La Banque du Japon (BoJ) devrait relever son taux directeur à un minimum de 1 % afin de mettre un terme à une politique monétaire considérée comme « anormale » par l’opposition japonaise, qui dénonce ses effets néfastes sur le yen. Takeshi Shina, ministre des Finances du cabinet fantôme du principal parti d’opposition, le Parti constitutionnel démocratique du Japon (CDPJ), appelle ainsi à une normalisation progressive des taux pour stabiliser l’économie japonaise.
Lors d’une interview accordée à Reuters, Takeshi Shina a insisté sur la nécessité de clarifier les intentions de la BoJ en matière de politique monétaire. Il a souligné que le taux directeur de la banque centrale, actuellement fixé à 0,25 %, reste largement inférieur aux niveaux jugés « neutres » pour soutenir une économie stable. « Le rôle de la BoJ est d’assurer la stabilité des prix, mais cet objectif est loin d’être atteint », affirme-t-il, ajoutant que l’écart important entre les taux d’intérêt japonais et américains alimente la chute du yen, ce qui exacerbe le coût de la vie pour les Japonais.
Une politique monétaire ultra-accommodante de plus en plus critiquée
Figure clé du CDPJ et membre influent du comité financier de la chambre basse du Parlement, Takeshi Shina a plusieurs fois exprimé ses réserves à l’égard de la politique monétaire ultra-accommodante menée par la BoJ, actuellement dirigée par Kazuo Ueda.
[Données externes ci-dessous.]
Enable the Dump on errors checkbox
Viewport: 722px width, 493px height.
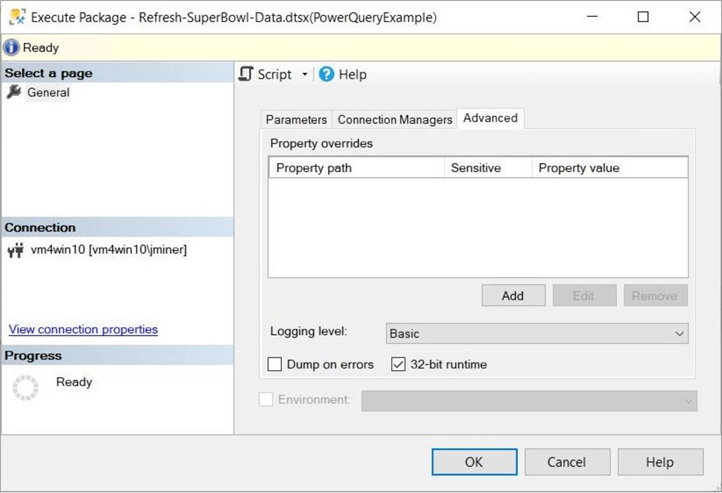pyautogui.click(x=275, y=365)
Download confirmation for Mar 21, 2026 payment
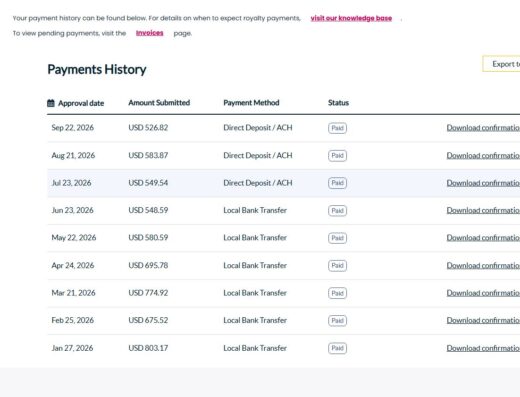 [x=483, y=293]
Selon Shina, cette politique, qui reste orientée vers une stimulation excessive de l’économie, ne bénéficie qu’à une minorité d’entreprises japonaises, en particulier les grands industriels, tandis que la population subit de plein fouet la flambée des prix.
Shina recommande ainsi un relèvement progressif du taux directeur de la BoJ jusqu’à 1 %, et ce, par étapes successives. Cette approche permettrait de réduire progressivement les mesures de relance jugées excessives et d’atténuer la pression inflationniste. « Le taux neutre au Japon est d’au moins 1 % : atteindre ce seuil ne représente pas un resserrement de la politique monétaire mais une normalisation nécessaire pour sortir d’une situation anormale », explique Shina.
Impact de la dépréciation du yen sur les prix et les salaires
La baisse continue du yen a entraîné une hausse marquée des prix des importations, contribuant à augmenter le coût de la vie et à limiter la croissance des salaires réels. Cette situation, aggravée par les fluctuations du dollar, affecte directement les ménages japonais, dont le pouvoir d’achat est érodé par des coûts de consommation en hausse. « Seuls quelques grands industriels profitent de la dépréciation du yen, mais la majorité des Japonais subissent cette situation », déclare Takeshi Shina, déterminé à poursuivre ses efforts pour inciter la BoJ à revoir sa politique monétaire.
Le yen a perdu près de 30 % de sa valeur face au dollar depuis 2020, d’après les données de la BoJ, un recul qui accentue la pression économique sur le Japon. La devise japonaise a atteint ce jeudi un niveau historique, le dollar dépassant 156 yens pour la première fois depuis juillet, stimulé par les spéculations sur les politiques monétaires aux États-Unis. Les craintes que la présidence de Donald Trump intensifie l’inflation américaine et freine le cycle de baisse des taux de la Réserve fédérale (Fed) pèsent aussi sur le yen.
Une dynamique politique en faveur du CDPJ
Le Parti constitutionnel démocratique du Japon (CDPJ), au sein duquel Takeshi Shina joue un rôle central, a vu son influence croître après les élections législatives du 27 octobre, lors desquelles le gouvernement en place n’a pas obtenu de majorité absolue. Cette dynamique politique renforce la pression sur la BoJ pour qu’elle reconsidère sa stratégie. En mettant en avant les problèmes économiques générés par la dévaluation du yen, l’opposition entend faire de cette question un enjeu de premier plan dans le débat public japonais et influencer ainsi les décisions de la Banque du Japon.
Cette position stratégique, portée par Shina, pourrait marquer un tournant dans la politique monétaire japonaise. Pour le Japon, revenir à une politique de taux plus élevée et réduire l’impact de la faiblesse du yen sur l’économie pourrait être une étape essentielle pour stabiliser les prix, freiner l’inflation importée et offrir des perspectives de croissance plus équilibrées.